The Australian Securities and Investments Commission (ASIC) said Tuesday that it is taking aim at fraud in the initial coin offering (ICO) market.
In a statement published May 1, the agency said that it is “issuing inquiries to ICO issuers and their advisers where we identify conduct or statements that may be misleading or deceptive.” Additionally, the securities watchdog suggested that it was moving to halt unlicensed activity as well.
“As a result of our inquiries, some issuers have halted their ICO or have indicated the ICO structure will be modified,” ASIC disclosed, though it didn’t say how many token sales have been canceled or changed in light of the agency’s actions.
ASIC commissioner John Price explained:
“If you are acting with someone else’s money, or selling something to someone, you have obligations. Regardless of the structure of the ICO, there is one law that will always apply: you cannot make misleading or deceptive statements about the product. This is going to be a key focus for us as this sector develops.”
As CoinDesk previously reported, the move was perhaps expected.
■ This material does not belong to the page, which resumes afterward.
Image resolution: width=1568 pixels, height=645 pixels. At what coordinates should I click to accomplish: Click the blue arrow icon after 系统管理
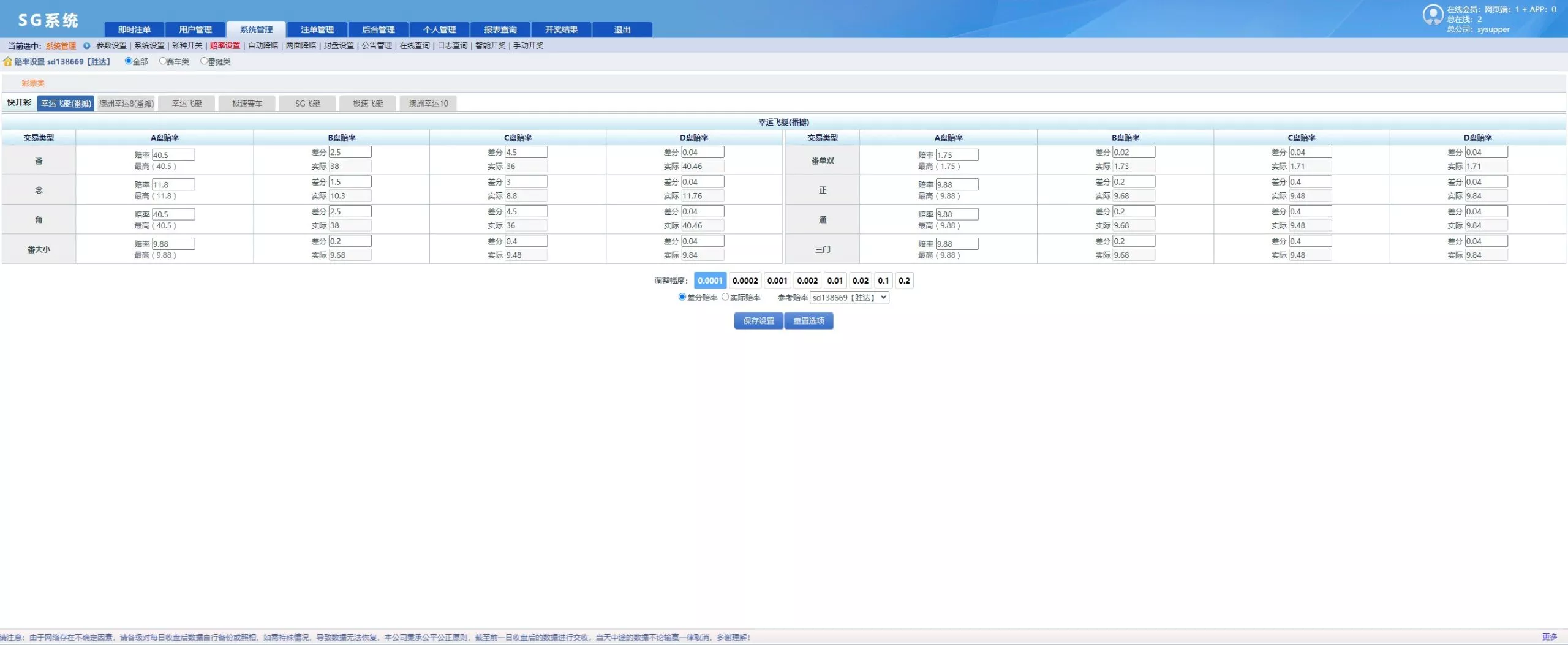click(x=86, y=46)
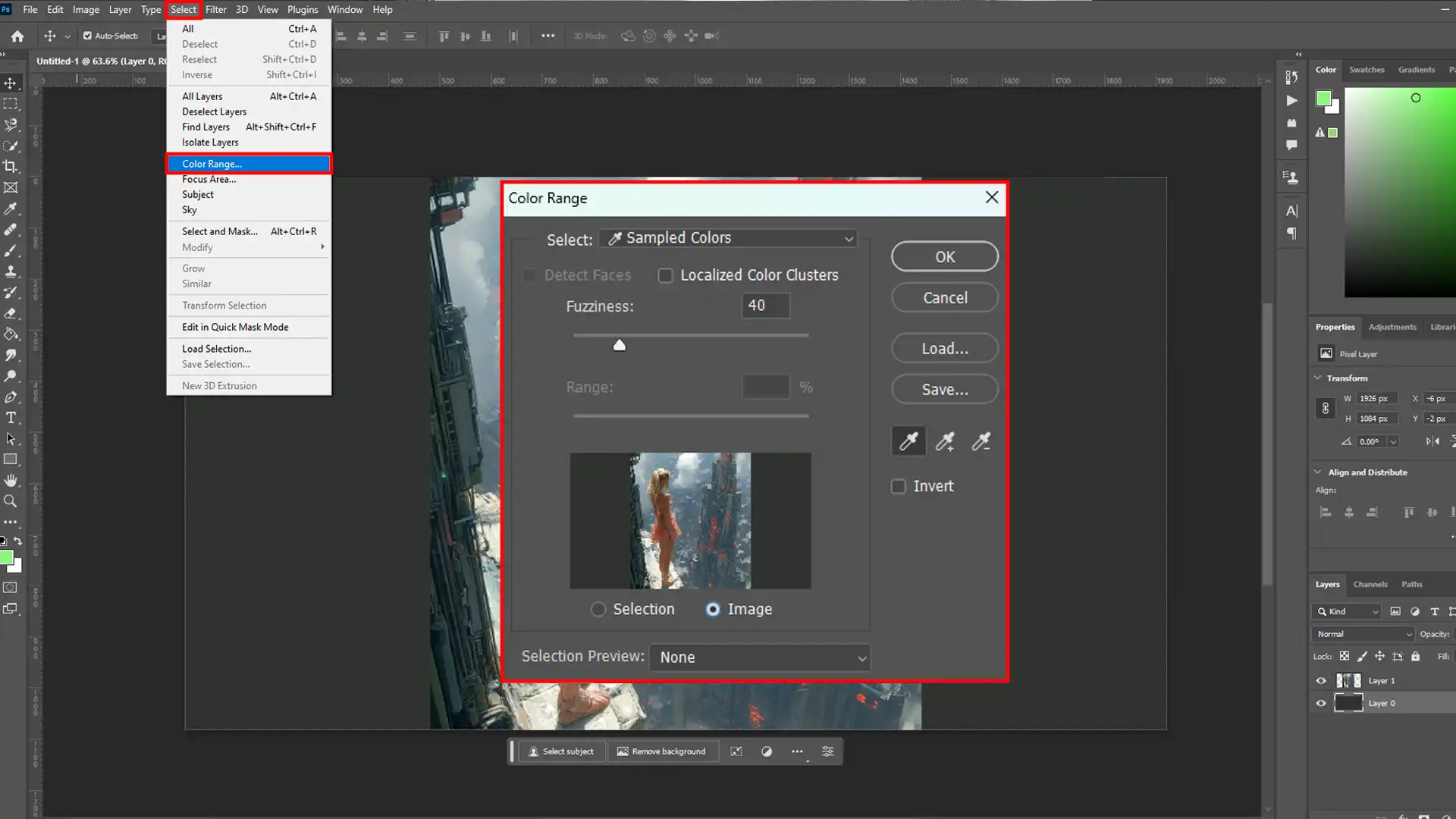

Price spoke about token sales on April 27, declaring the agency’s intention to focus on overseas-based ICOs that target would-be Australian investors.
“I cannot stress enough that if you are doing business here and selling something to Australians – including issuing securities or tokens to Australian consumers – our laws here can apply,” Price said at the time.
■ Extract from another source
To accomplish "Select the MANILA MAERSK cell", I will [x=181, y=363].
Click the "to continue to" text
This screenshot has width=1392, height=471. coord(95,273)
In Tuesday’s statement, ASIC indicated that it would be scrutinizing a popular aspect of ICO marketing – the white paper – as it looks into whether those behind such sales are in compliance with Australian law.
“In one recent example, ASIC took action to protect investors where we identified fundamental concerns with the structure of an ICO, the status of the offeror and the disclosure in its white paper,” the agency explained. “In addition to potentially misleading statements in the white paper, the offer was an unregulated managed investment scheme.”